# Forex - Market Research - Sydney City



## peter2 (3 February 2017)

I've been asked by a market research company to help find some forex traders that would be happy to be interviewed. The interview is scheduled for Feb 16th near Sydney city during business hours. The interview will last approx 1 hour and there is some remuneration for your time. 

The MR company particularly wants to interview NEW forex traders. 

If you are interested please PM me (ie. start a conversation) and I'll pass on the contact info for the MR company. If you qualify and make an appointment, please don't disappoint everyone by failing to turn up. 

I'll ask Joe to delete this post after a few business days or when I'm notified the scheduled appointments are filled.


----------



## Stefy (13 March 2017)

Hello Peter!

I read your post about interviewing new Forex Traders. I don't know if you had the chance to read a post i recently published (https://www.aussiestockforums.com/threads/intern-needs-help-to-keep-his-job.32996/#post-941378) 

Basically i'm trying to build a LP to attract new Forex Traders to a specific platform. The one i used (story telling) didn't work the way i thought. Do you think you could help me out a little bit to better understand what are new traders looking for when they approach forex trading? What do you say is the leverage?

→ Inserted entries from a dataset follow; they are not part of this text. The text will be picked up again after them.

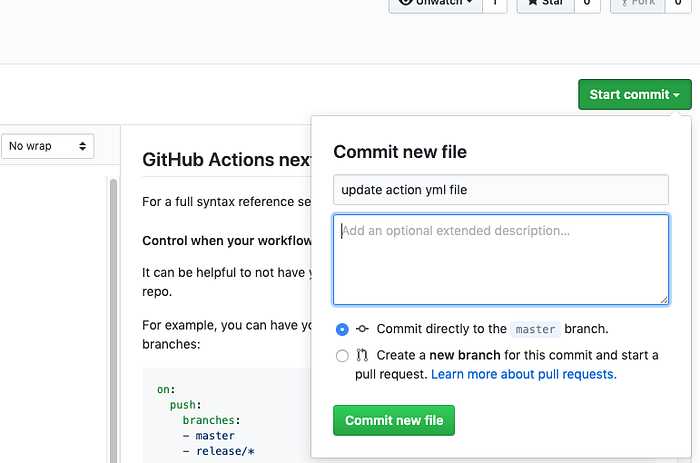Open Learn more about pull requests link
The height and width of the screenshot is (463, 700).
[524, 374]
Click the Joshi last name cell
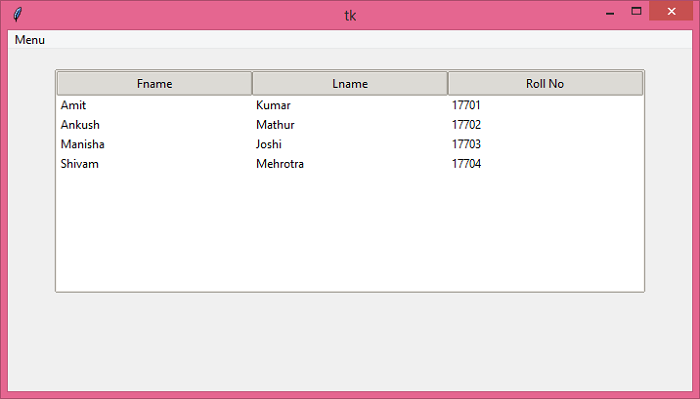The image size is (700, 399). [x=269, y=144]
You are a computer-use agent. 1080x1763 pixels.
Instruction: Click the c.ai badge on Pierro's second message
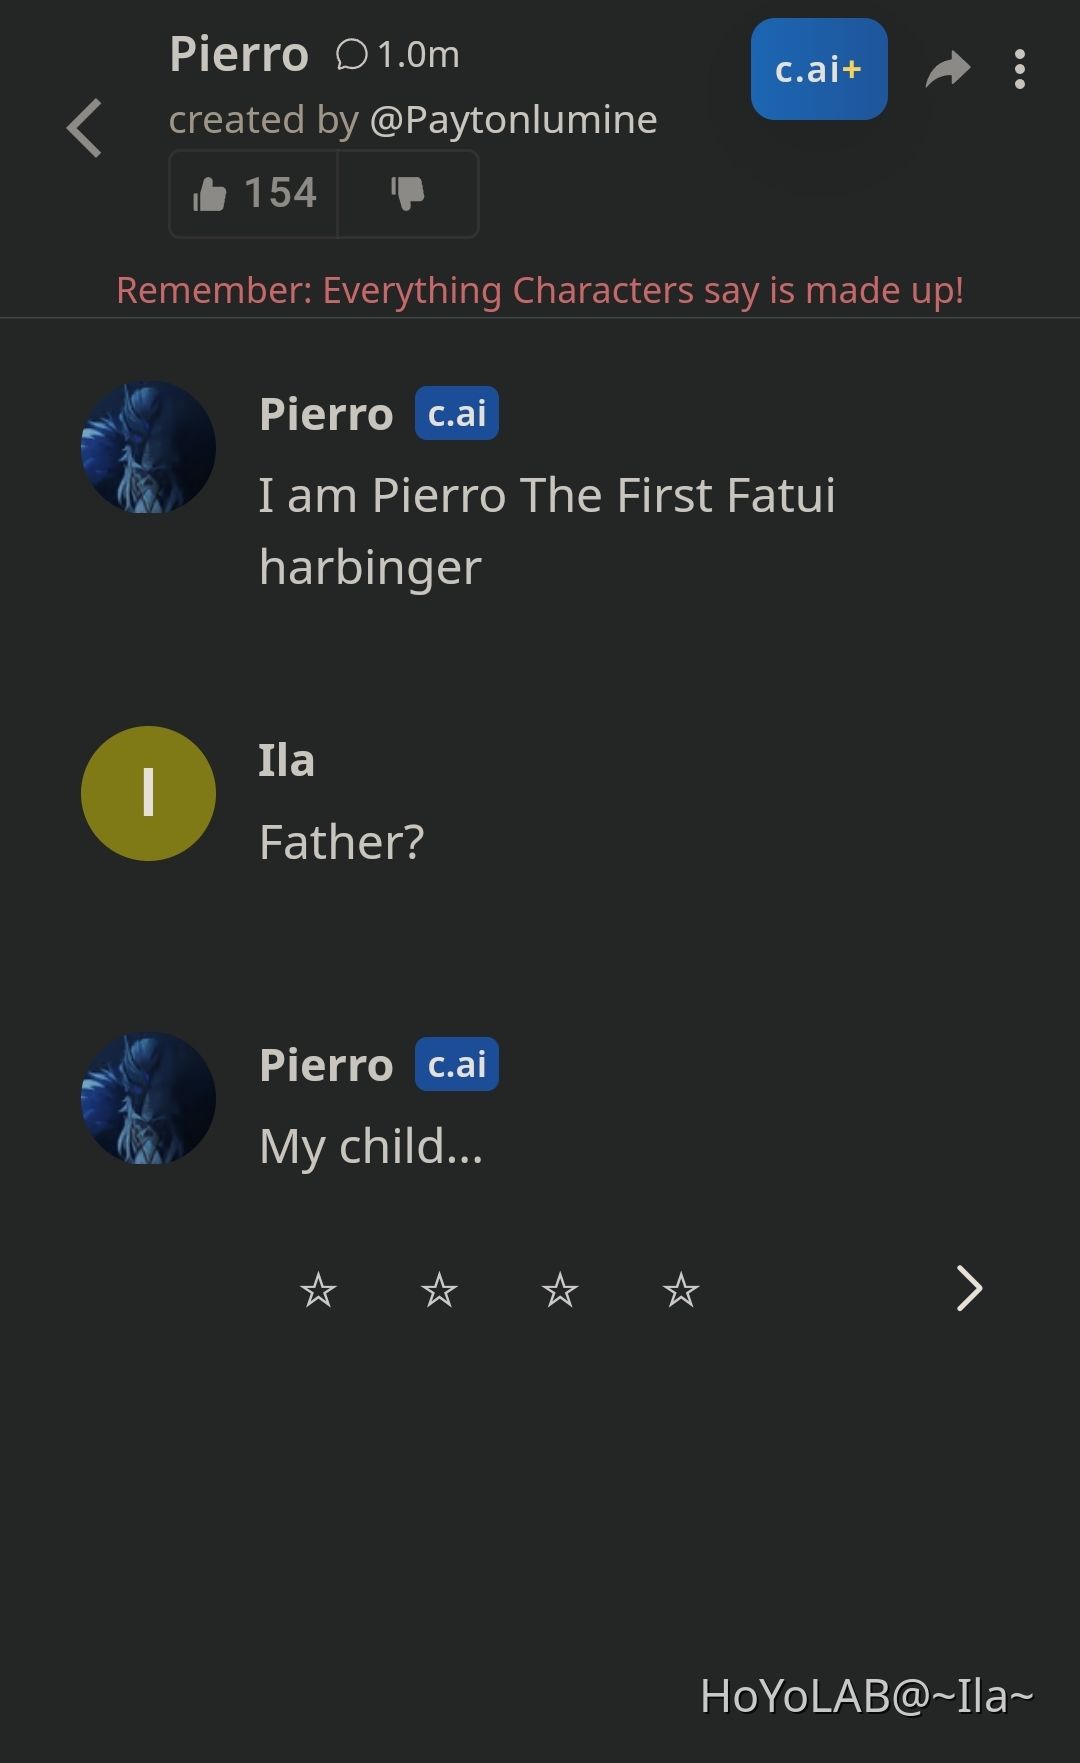[455, 1064]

Thank you very much, any help is much appreciated


----------



## peter2 (14 March 2017)

The market research interviews that I mentioned are long past. 

Yes, I read your post asking for suggestions and I've also seen the replies. Some informative, some cynical, but all have some value. I have no suggestions for you as I have uncomplimentary opinions on most forex brokers.


----------



## Stefy (16 March 2017)

peter2 said:


> uncomplimentary




LOL

Thanks anyway for your reply!


----------



## Thao (7 August 2017)

Stefy said:


> Hello Peter!
> 
> I read your post about interviewing new Forex Traders. I don't know if you had the chance to read a post i recently published (https://www.aussiestockforums.com/threads/intern-needs-help-to-keep-his-job.32996/#post-941378)
> 
> ...



Hi, I'm new trader too.
With me, open a demo account,  practice,  learning building skill and confidence


----------